=== Requirement ===
With the pictures left out, write out the records verbatim.

Saved entries
· · · ·

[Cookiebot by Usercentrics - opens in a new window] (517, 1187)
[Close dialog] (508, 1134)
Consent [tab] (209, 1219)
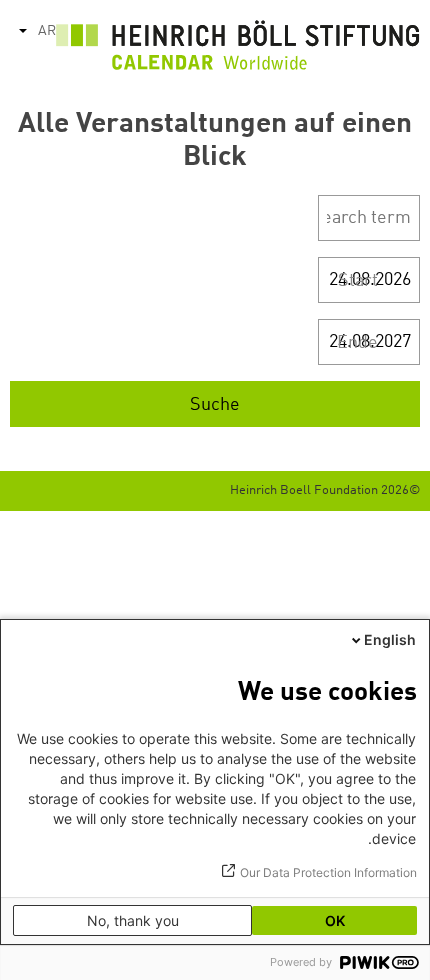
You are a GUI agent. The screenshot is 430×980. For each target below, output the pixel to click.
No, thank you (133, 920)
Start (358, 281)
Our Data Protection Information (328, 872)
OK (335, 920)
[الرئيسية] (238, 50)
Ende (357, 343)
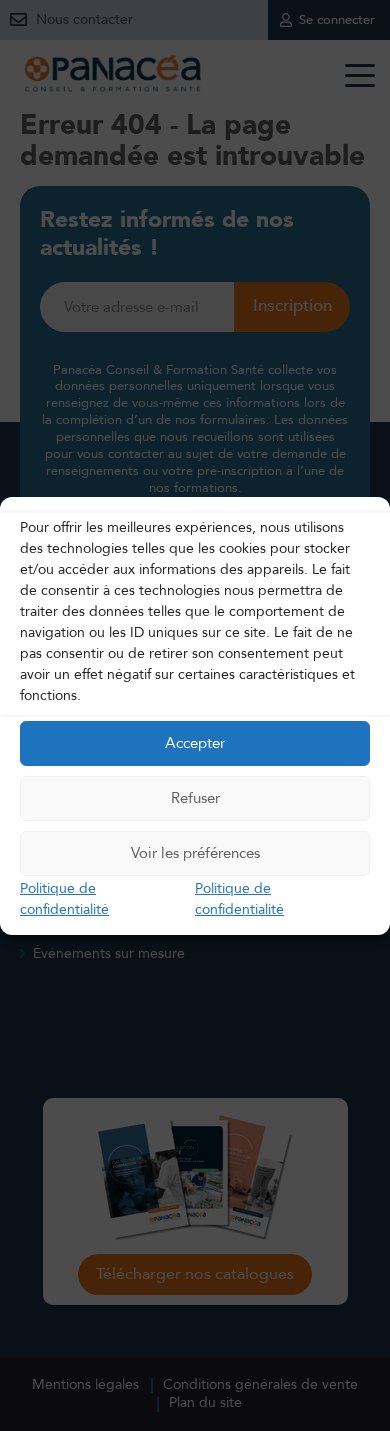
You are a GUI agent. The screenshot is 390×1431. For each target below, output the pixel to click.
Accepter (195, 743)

· · · ·

=== Exercise result ===
[Cookiebot by Usercentrics - opens in a new window] (517, 1187)
[Close dialog] (508, 1134)
Consent [tab] (209, 1219)
You are a GUI agent. The screenshot is 430×980. For each target below, output the pixel to click.
No, thank you (133, 920)
Start (358, 281)
Our Data Protection Information (328, 872)
OK (335, 920)
[الرئيسية] (238, 50)
Ende (357, 343)
You are a GUI agent. The screenshot is 390×1431. For each target below, output the pixel to click.
Accepter (195, 743)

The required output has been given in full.